BACKSTORY: Mergence Investment Managers’ Yoza Jekwa
We question Yoza Jekwa, joint MD at Mergence Investment Managers on her first job, top tip for doing a deal and an investment she wishes she’d made earlier
What’s your one top tip for doing a deal?
Be thorough in your due diligence prior to making an investment. Its cost will never outweigh the cost of a problem uncovered once you’re already invested.
What was your first job?
I was medical intern at Chris Hani Baragwanath Hospital in Soweto.
How much was your first pay cheque, and how did you spend it?
It was for R4,000 — 50% was for my living expenses, 50% went to my parents.

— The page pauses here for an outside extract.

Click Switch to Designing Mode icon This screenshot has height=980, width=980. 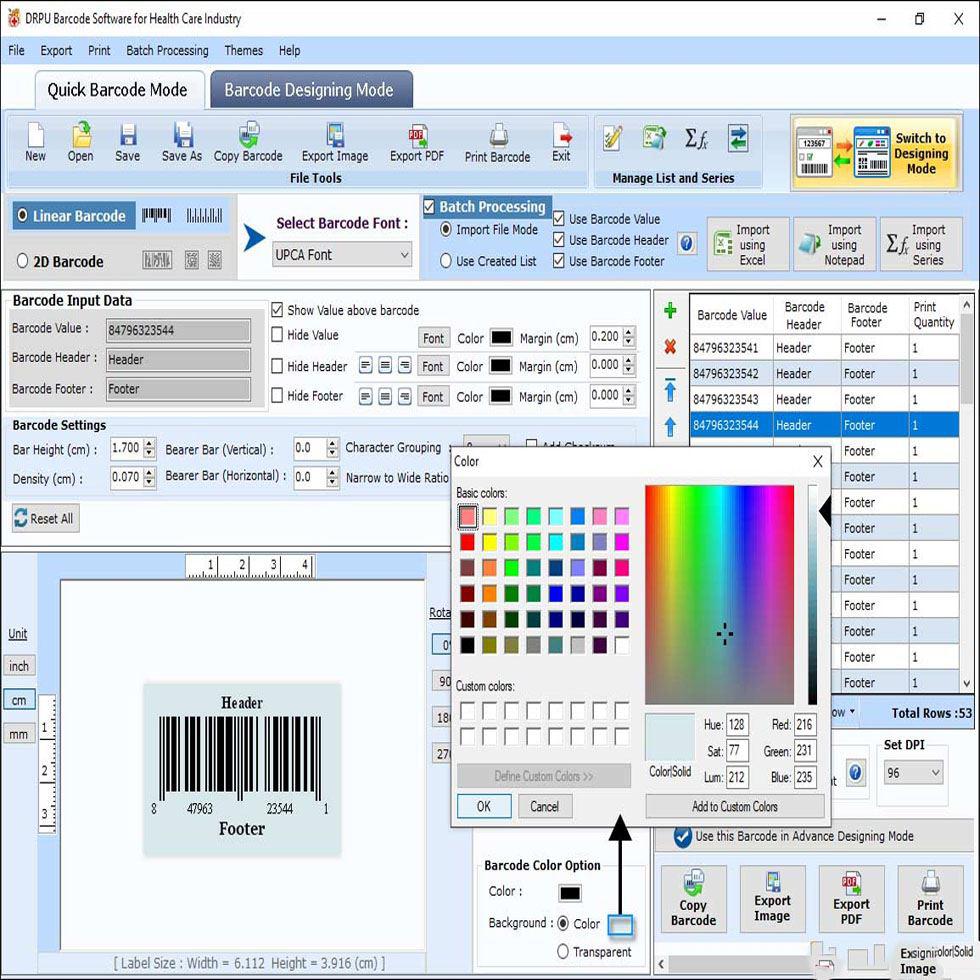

What’s the most interesting thing about you that people don’t know?
I am passionate about education as the key enabler of upliftment of the majority of South Africans. I have been involved in NGOs such as Get Me To Graduation, which helps prevent financial constraints from standing in the way of disadvantaged students graduating.

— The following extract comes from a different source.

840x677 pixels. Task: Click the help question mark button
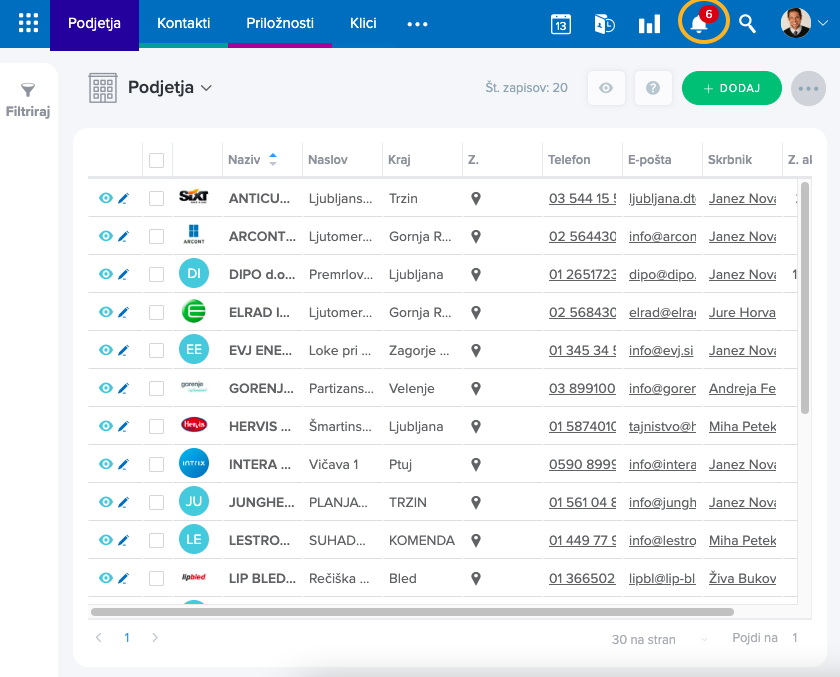(x=653, y=88)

What is the one thing you wish somebody had told you when you were starting out?
It’s OK not to have all the answers at the start. The key to success is willingness and commitment to move up the learning curve.
What, if anything, would you have changed about SA’s approach to the lockdown?
Greater transparency regarding the probable duration. A 21-day lockdown was overly optimistic, resulting in the government losing credibility and public buy-in with each extension.
What is the one investment you wish you had made, or made earlier?
On the listed side, buying Naspers shares at the start of 2019, as it has proven to be one of the few consistent star performers. On the unlisted side, I would have relished the chance to invest in Vumatel and Dark Fibre Africa.
What do you believe is the most overrated virtue?
Patience. I believe success is achieved through persistence, which is patience combined with effort and tenacity. Patience alone is not enough.
Was there ever a point at which you wanted to trade it all in for a different career?
Well, change is something I readily embrace: I started my career as a medical doctor and transitioned into an investment banker and fund manager.
If you were Cyril Ramaphosa, what would you change, or do, tomorrow?
Reprioritise government spending towards education. And we need universal, affordable access to fast internet connectivity to deliver online education & skills training, telemedicine, digital access to municipal and state services, growth in digitalised SMEs and wider financial inclusion.